"Before meeting Picasso, Maar was already famous as a photographer. She also painted. She met Picasso in January 1936 on the terrace of the Café les Deux Magots in Saint-Germain-des-Prés, Paris, when she was 29 years old and he 54. The famous poet Paul Éluard, who was with Picasso, had to introduce them. Picasso was attracted by her beauty and self-mutilation (she cut her fingers and the table playing "the knife game"; he got her bloody gloves and exhibited them on a shelf in his apartment). She spoke Spanish fluently, so Picasso was even more fascinated. Their relationship lasted nearly nine years.
Maar became the rival of Picasso's blonde mistress, Marie-Thérèse Walter, who had a newborn daughter with Picasso, named Maya. Picasso often painted beautiful, sad Dora, who suffered because she was sterile, and called her his "private muse." For him she was the "woman in tears" in many aspects. During their love affair, she suffered from his moods, and hated that in 1943 he had found a new lover, Françoise Gilot. Picasso and Paul Éluard sent Dora to their friend, the psychiatrist Jacques Lacan, who treated her with psychoanalysis.
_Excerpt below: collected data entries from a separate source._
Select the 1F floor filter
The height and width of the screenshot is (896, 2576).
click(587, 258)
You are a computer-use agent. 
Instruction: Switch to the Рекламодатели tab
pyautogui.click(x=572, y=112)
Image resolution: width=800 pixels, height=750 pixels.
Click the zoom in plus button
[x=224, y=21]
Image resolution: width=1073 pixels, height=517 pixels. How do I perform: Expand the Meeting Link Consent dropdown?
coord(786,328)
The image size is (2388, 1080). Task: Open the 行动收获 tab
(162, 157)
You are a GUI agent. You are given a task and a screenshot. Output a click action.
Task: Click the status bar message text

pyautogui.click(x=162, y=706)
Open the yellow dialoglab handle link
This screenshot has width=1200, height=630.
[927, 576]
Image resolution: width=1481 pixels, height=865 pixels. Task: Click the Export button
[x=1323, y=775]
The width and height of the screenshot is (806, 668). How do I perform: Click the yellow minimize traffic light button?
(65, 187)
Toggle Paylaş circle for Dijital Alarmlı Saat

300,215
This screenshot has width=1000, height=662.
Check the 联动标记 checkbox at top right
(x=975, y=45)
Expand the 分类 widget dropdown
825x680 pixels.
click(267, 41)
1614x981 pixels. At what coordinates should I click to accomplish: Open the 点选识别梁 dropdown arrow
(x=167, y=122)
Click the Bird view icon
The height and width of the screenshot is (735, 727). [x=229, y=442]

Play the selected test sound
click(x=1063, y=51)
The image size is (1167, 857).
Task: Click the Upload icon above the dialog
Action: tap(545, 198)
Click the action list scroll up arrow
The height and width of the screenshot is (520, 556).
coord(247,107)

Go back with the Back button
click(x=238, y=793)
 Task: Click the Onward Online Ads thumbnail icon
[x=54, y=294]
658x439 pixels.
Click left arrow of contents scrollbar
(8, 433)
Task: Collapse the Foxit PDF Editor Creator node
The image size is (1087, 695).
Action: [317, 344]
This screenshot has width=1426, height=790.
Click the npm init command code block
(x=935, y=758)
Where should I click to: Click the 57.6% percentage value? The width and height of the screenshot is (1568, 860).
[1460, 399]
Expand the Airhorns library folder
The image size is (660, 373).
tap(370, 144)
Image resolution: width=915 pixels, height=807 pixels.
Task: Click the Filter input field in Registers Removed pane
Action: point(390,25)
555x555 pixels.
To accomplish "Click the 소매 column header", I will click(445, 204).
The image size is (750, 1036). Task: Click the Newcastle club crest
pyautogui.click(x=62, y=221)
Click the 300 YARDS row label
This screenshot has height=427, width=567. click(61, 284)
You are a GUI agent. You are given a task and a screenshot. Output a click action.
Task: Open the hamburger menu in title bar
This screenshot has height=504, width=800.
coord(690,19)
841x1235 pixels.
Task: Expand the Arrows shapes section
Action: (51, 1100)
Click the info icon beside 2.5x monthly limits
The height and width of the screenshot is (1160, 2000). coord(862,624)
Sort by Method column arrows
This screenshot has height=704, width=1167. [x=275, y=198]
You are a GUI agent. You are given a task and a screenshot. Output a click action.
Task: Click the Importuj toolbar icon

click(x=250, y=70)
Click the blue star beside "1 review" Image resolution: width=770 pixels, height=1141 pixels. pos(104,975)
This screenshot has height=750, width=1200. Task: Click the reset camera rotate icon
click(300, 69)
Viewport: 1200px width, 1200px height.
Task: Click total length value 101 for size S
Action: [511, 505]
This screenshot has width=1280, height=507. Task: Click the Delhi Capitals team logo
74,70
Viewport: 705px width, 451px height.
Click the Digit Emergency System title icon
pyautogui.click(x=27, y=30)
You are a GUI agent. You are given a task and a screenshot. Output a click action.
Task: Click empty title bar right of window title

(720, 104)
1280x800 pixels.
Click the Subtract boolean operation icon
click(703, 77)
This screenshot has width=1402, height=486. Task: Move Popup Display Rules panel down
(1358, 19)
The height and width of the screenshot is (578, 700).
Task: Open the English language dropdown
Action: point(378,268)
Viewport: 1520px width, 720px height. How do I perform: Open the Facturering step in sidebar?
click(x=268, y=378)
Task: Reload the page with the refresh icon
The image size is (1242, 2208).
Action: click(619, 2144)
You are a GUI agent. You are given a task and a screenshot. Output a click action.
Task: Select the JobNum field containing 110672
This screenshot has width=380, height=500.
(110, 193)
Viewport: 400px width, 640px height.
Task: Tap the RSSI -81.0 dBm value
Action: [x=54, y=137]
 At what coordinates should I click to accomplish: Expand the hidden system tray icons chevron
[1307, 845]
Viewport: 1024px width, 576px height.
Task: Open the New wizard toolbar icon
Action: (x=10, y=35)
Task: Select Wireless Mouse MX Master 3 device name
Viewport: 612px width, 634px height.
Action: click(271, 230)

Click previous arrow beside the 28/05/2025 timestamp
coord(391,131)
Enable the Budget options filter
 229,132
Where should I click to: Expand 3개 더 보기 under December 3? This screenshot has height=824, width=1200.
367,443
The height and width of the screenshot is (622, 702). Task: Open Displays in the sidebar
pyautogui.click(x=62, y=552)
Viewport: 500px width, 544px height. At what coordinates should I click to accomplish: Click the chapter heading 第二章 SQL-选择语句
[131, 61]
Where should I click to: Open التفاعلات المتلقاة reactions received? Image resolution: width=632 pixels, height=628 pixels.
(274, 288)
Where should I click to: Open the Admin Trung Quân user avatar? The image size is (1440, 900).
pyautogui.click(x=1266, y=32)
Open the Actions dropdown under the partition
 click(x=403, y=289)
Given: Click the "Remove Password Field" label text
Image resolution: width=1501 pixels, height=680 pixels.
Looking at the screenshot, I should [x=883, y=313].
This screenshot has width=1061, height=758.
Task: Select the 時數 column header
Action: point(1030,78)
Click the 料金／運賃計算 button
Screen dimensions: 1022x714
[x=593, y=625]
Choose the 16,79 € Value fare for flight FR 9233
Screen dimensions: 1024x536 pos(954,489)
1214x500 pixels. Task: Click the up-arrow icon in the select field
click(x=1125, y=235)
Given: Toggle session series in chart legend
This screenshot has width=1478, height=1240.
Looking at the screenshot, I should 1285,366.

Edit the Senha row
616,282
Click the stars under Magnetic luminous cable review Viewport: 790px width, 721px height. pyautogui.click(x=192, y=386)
She made herself better known in the art world with her photographs of the successive stages of the completion of Guernica, which Picasso painted in his workshop on the rue des Grands Augustins, and other photographic portraits of Picasso. Together, she and Picasso studied printing with Man Ray."
"Pere Ubu" (1936).
"Jeux Interdits" (1935).
"Empreintes de pieds sur le sable" (1931).
"29. Rue d'Astorg" (1937).
"Untitled" (c. 1940).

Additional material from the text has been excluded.